EXERCISE OBJECTIVE: Render the items below as a Markdown table with the columns "No." and "Line", giving each line its own numbered row and leaving out blank lines.

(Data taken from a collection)
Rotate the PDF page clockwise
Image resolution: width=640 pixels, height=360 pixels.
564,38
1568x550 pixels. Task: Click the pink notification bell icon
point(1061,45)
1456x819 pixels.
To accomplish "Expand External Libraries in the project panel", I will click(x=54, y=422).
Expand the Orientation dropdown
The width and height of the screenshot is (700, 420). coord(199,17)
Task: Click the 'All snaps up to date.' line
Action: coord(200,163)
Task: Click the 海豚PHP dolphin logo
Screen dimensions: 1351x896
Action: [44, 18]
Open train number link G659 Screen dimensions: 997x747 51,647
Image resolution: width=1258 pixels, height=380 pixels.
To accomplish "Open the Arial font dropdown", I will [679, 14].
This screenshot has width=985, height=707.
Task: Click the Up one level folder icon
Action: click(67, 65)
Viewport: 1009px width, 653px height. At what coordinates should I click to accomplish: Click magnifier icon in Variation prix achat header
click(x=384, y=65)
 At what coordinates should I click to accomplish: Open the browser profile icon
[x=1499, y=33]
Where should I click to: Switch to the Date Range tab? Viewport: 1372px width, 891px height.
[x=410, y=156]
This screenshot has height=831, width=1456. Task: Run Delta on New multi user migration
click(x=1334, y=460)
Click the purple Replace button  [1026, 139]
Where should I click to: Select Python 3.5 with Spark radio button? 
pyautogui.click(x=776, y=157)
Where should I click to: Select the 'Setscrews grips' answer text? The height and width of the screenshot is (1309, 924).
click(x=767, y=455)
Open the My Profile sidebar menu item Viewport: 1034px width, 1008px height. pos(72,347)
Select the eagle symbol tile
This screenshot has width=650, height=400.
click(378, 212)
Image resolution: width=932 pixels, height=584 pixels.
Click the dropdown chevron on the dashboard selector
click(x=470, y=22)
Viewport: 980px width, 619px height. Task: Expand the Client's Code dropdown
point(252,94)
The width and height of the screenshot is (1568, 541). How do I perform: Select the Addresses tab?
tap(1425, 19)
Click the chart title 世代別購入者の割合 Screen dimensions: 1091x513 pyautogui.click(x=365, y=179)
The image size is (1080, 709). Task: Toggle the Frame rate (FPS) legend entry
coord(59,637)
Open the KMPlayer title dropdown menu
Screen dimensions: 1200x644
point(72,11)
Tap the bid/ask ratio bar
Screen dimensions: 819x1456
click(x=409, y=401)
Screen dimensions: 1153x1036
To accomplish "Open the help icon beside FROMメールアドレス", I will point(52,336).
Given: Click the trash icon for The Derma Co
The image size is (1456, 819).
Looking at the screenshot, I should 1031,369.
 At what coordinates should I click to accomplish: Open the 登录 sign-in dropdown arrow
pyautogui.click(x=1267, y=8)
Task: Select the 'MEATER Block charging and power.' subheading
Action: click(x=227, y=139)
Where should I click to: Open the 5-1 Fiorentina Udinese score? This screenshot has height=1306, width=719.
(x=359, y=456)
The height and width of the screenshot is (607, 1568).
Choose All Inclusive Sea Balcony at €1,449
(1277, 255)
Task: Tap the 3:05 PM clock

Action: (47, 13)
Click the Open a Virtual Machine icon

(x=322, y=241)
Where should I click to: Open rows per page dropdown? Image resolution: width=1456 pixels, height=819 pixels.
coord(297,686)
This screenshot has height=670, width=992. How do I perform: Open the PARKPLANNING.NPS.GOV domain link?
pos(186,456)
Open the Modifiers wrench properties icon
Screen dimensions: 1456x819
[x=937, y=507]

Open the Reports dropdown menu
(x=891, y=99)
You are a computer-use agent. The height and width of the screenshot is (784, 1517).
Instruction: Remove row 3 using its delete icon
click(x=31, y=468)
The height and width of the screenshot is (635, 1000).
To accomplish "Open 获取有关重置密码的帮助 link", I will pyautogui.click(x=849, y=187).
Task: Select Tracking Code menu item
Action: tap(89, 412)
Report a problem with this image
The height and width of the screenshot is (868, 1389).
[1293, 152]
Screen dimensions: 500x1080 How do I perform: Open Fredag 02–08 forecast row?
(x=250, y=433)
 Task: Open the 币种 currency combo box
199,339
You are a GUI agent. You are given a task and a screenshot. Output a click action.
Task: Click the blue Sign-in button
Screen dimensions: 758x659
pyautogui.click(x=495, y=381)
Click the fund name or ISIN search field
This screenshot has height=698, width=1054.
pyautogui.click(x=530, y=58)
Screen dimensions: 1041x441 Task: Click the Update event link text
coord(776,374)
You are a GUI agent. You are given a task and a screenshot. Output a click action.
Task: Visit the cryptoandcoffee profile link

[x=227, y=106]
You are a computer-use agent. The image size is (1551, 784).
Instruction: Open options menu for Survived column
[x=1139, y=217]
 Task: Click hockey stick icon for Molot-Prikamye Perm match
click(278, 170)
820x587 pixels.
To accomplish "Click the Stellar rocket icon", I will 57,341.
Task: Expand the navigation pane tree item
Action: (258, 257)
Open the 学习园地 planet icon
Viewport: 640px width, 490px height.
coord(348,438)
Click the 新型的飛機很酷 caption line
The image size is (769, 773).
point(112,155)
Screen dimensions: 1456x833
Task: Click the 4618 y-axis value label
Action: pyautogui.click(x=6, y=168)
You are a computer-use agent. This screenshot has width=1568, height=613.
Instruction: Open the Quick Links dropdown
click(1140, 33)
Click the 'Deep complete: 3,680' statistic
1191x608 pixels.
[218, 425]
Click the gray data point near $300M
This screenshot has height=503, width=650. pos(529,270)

EXPECTED ANSWER:
| No. | Line |
|---|---|
| 1 | Rotate the PDF page clockwise |
| 2 | Image resolution: width=640 pixels, height=360 pixels. |
| 3 | 564,38 |
| 4 | 1568x550 pixels. Task: Click the pink notification bell icon |
| 5 | point(1061,45) |
| 6 | 1456x819 pixels. |
| 7 | To accomplish "Expand External Libraries in the project panel", I will click(x=54, y=422). |
| 8 | Expand the Orientation dropdown |
| 9 | The width and height of the screenshot is (700, 420). coord(199,17) |
| 10 | Task: Click the 'All snaps up to date.' line |
| 11 | Action: coord(200,163) |
| 12 | Task: Click the 海豚PHP dolphin logo |
| 13 | Screen dimensions: 1351x896 |
| 14 | Action: [44, 18] |
| 15 | Open train number link G659 Screen dimensions: 997x747 51,647 |
| 16 | Image resolution: width=1258 pixels, height=380 pixels. |
| 17 | To accomplish "Open the Arial font dropdown", I will [679, 14]. |
| 18 | This screenshot has width=985, height=707. |
| 19 | Task: Click the Up one level folder icon |
| 20 | Action: click(67, 65) |
| 21 | Viewport: 1009px width, 653px height. At what coordinates should I click to accomplish: Click magnifier icon in Variation prix achat header |
| 22 | click(x=384, y=65) |
| 23 |  At what coordinates should I click to accomplish: Open the browser profile icon |
| 24 | [x=1499, y=33] |
| 25 | Where should I click to: Switch to the Date Range tab? Viewport: 1372px width, 891px height. |
| 26 | [x=410, y=156] |
| 27 | This screenshot has height=831, width=1456. Task: Run Delta on New multi user migration |
| 28 | click(x=1334, y=460) |
| 29 | Click the purple Replace button  [1026, 139] |
| 30 | Where should I click to: Select Python 3.5 with Spark radio button?  |
| 31 | pyautogui.click(x=776, y=157) |
| 32 | Where should I click to: Select the 'Setscrews grips' answer text? The height and width of the screenshot is (1309, 924). |
| 33 | click(x=767, y=455) |
| 34 | Open the My Profile sidebar menu item Viewport: 1034px width, 1008px height. pos(72,347) |
| 35 | Select the eagle symbol tile |
| 36 | This screenshot has width=650, height=400. |
| 37 | click(378, 212) |
| 38 | Image resolution: width=932 pixels, height=584 pixels. |
| 39 | Click the dropdown chevron on the dashboard selector |
| 40 | click(x=470, y=22) |
| 41 | Viewport: 980px width, 619px height. Task: Expand the Client's Code dropdown |
| 42 | point(252,94) |
| 43 | The width and height of the screenshot is (1568, 541). How do I perform: Select the Addresses tab? |
| 44 | tap(1425, 19) |
| 45 | Click the chart title 世代別購入者の割合 Screen dimensions: 1091x513 pyautogui.click(x=365, y=179) |
| 46 | The image size is (1080, 709). Task: Toggle the Frame rate (FPS) legend entry |
| 47 | coord(59,637) |
| 48 | Open the KMPlayer title dropdown menu |
| 49 | Screen dimensions: 1200x644 |
| 50 | point(72,11) |
| 51 | Tap the bid/ask ratio bar |
| 52 | Screen dimensions: 819x1456 |
| 53 | click(x=409, y=401) |
| 54 | Screen dimensions: 1153x1036 |
| 55 | To accomplish "Open the help icon beside FROMメールアドレス", I will point(52,336). |
| 56 | Given: Click the trash icon for The Derma Co |
| 57 | The image size is (1456, 819). |
| 58 | Looking at the screenshot, I should 1031,369. |
| 59 |  At what coordinates should I click to accomplish: Open the 登录 sign-in dropdown arrow |
| 60 | pyautogui.click(x=1267, y=8) |
| 61 | Task: Select the 'MEATER Block charging and power.' subheading |
| 62 | Action: click(x=227, y=139) |
| 63 | Where should I click to: Open the 5-1 Fiorentina Udinese score? This screenshot has height=1306, width=719. |
| 64 | (x=359, y=456) |
| 65 | The height and width of the screenshot is (607, 1568). |
| 66 | Choose All Inclusive Sea Balcony at €1,449 |
| 67 | (1277, 255) |
| 68 | Task: Tap the 3:05 PM clock |
| 69 | Action: (47, 13) |
| 70 | Click the Open a Virtual Machine icon |
| 71 | (x=322, y=241) |
| 72 | Where should I click to: Open rows per page dropdown? Image resolution: width=1456 pixels, height=819 pixels. |
| 73 | coord(297,686) |
| 74 | This screenshot has height=670, width=992. How do I perform: Open the PARKPLANNING.NPS.GOV domain link? |
| 75 | pos(186,456) |
| 76 | Open the Modifiers wrench properties icon |
| 77 | Screen dimensions: 1456x819 |
| 78 | [x=937, y=507] |
| 79 | Open the Reports dropdown menu |
| 80 | (x=891, y=99) |
| 81 | You are a computer-use agent. The height and width of the screenshot is (784, 1517). |
| 82 | Instruction: Remove row 3 using its delete icon |
| 83 | click(x=31, y=468) |
| 84 | The height and width of the screenshot is (635, 1000). |
| 85 | To accomplish "Open 获取有关重置密码的帮助 link", I will pyautogui.click(x=849, y=187). |
| 86 | Task: Select Tracking Code menu item |
| 87 | Action: tap(89, 412) |
| 88 | Report a problem with this image |
| 89 | The height and width of the screenshot is (868, 1389). |
| 90 | [1293, 152] |
| 91 | Screen dimensions: 500x1080 How do I perform: Open Fredag 02–08 forecast row? |
| 92 | (x=250, y=433) |
| 93 |  Task: Open the 币种 currency combo box |
| 94 | 199,339 |
| 95 | You are a GUI agent. You are given a task and a screenshot. Output a click action. |
| 96 | Task: Click the blue Sign-in button |
| 97 | Screen dimensions: 758x659 |
| 98 | pyautogui.click(x=495, y=381) |
| 99 | Click the fund name or ISIN search field |
| 100 | This screenshot has height=698, width=1054. |
| 101 | pyautogui.click(x=530, y=58) |
| 102 | Screen dimensions: 1041x441 Task: Click the Update event link text |
| 103 | coord(776,374) |
| 104 | You are a GUI agent. You are given a task and a screenshot. Output a click action. |
| 105 | Task: Visit the cryptoandcoffee profile link |
| 106 | [x=227, y=106] |
| 107 | You are a computer-use agent. The image size is (1551, 784). |
| 108 | Instruction: Open options menu for Survived column |
| 109 | [x=1139, y=217] |
| 110 |  Task: Click hockey stick icon for Molot-Prikamye Perm match |
| 111 | click(278, 170) |
| 112 | 820x587 pixels. |
| 113 | To accomplish "Click the Stellar rocket icon", I will 57,341. |
| 114 | Task: Expand the navigation pane tree item |
| 115 | Action: (258, 257) |
| 116 | Open the 学习园地 planet icon |
| 117 | Viewport: 640px width, 490px height. |
| 118 | coord(348,438) |
| 119 | Click the 新型的飛機很酷 caption line |
| 120 | The image size is (769, 773). |
| 121 | point(112,155) |
| 122 | Screen dimensions: 1456x833 |
| 123 | Task: Click the 4618 y-axis value label |
| 124 | Action: pyautogui.click(x=6, y=168) |
| 125 | You are a computer-use agent. This screenshot has width=1568, height=613. |
| 126 | Instruction: Open the Quick Links dropdown |
| 127 | click(1140, 33) |
| 128 | Click the 'Deep complete: 3,680' statistic |
| 129 | 1191x608 pixels. |
| 130 | [218, 425] |
| 131 | Click the gray data point near $300M |
| 132 | This screenshot has height=503, width=650. pos(529,270) |